SELECTED EXCERPT =
SEOUL, South Korea >> North Korean leader Kim Jong Un visited the heavily armed border with rival South Korea and ordered troops to be on high alert, state media reported Sunday, just days after Washington and Pyongyang agreed to a nuclear deal after years of deadlock.

Kim’s visit to Panmunjom village in the Demilitarized Zone, his first reported trip there since the December death of his father, Kim Jong Il, comes amid escalating militaristic rhetoric aimed at U.S. ally South Korea.

Recent North Korean threats, including vows of a "sacred war" against Seoul over U.S.-South Korean military drills, appear to be aimed at a domestic audience, analysts say, and could be an effort to bolster Kim Jong Un’s credentials as a military leader after showing off his diplomatic skills on the U.S. nuclear deal.

Still, the rhetoric keeps the region on edge and complicates diplomatic efforts to settle the standoff over North Korea’s nuclear weapons program. Washington has said that better inter-Korean ties are crucial for diplomacy to succeed. North Korea has also acted on its threats in the past. Fifty South Koreans died in violence blamed on North Korea in 2010, leading to fears of a broader conflict.

On Sunday, tens of thousands of North Koreans rallied in Pyongyang, vowing to topple South Korean President Lee Myung-bak, who ended a no-strings-attached aid policy to the North when he took power in 2008, instead linking assistance to nuclear disarmament. The city’s main Kim Il Sung Square was packed with soldiers dressed in olive green uniforms and citizens who stood at attention as speakers criticized Lee’s government. Huge propaganda placards and portraits of Kim Il Sung and Kim Jong Il towered above the crowd.

In rhetoric typical of the North, military chief Ri Yong Ho warned in a speech that the North Korean army would "sweep out" the South Korean traitors using their guns, according to footage from North Korea’s state TV.

Soldiers and citizens later paraded in rows through the plaza, carrying fluttering red flags, pumping their fists and chanting, "Let’s kill Lee Myung-bak by tearing him to pieces."

The threats are aimed internally as Kim Jong Un bolsters his power among the elite and military as the third generation of his family to lead the country, said Jeung Young-tae, an analyst with the Korea Institute for National Unification in Seoul.

OBJECTIVE A =
Please count the lines in the records below that contain the string "profile", treating case as significant, and give only the number.

[Rows on where targets appear]
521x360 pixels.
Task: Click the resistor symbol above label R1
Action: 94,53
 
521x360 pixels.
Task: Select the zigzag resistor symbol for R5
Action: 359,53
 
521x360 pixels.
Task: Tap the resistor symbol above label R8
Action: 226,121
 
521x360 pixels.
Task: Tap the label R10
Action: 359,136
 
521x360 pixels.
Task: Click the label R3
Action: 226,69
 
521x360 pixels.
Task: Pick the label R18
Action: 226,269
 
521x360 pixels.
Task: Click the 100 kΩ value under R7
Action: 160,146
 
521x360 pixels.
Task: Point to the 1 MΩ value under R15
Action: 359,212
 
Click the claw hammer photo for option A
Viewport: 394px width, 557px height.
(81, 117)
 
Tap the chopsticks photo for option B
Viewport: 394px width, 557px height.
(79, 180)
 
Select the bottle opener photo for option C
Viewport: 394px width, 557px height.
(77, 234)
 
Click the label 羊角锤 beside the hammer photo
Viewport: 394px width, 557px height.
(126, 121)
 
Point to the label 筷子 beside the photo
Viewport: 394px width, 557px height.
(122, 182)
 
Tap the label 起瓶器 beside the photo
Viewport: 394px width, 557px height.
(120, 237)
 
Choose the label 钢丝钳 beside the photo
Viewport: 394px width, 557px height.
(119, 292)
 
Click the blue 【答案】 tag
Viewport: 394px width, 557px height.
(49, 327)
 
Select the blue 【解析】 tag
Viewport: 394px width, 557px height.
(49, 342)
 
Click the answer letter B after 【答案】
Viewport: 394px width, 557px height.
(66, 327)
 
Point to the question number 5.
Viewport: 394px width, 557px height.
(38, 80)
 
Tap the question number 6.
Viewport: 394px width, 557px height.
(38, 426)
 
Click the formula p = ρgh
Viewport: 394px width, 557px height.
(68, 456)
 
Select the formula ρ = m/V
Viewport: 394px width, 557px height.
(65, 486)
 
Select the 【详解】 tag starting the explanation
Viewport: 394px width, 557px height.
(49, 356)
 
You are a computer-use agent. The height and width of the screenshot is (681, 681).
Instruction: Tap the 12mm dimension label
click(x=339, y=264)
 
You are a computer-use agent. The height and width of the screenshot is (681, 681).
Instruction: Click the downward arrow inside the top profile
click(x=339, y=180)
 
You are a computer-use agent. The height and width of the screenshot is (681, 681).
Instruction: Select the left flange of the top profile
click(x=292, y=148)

OBJECTIVE B =
Reproduce the part of the Kim Jong Un border visit report between "On Sunday, tens" and "Korea’s state TV.", inclusive.

EXERCISE OUTPUT A =
2

EXERCISE OUTPUT B =
On Sunday, tens of thousands of North Koreans rallied in Pyongyang, vowing to topple South Korean President Lee Myung-bak, who ended a no-strings-attached aid policy to the North when he took power in 2008, instead linking assistance to nuclear disarmament. The city’s main Kim Il Sung Square was packed with soldiers dressed in olive green uniforms and citizens who stood at attention as speakers criticized Lee’s government. Huge propaganda placards and portraits of Kim Il Sung and Kim Jong Il towered above the crowd.

In rhetoric typical of the North, military chief Ri Yong Ho warned in a speech that the North Korean army would "sweep out" the South Korean traitors using their guns, according to footage from North Korea’s state TV.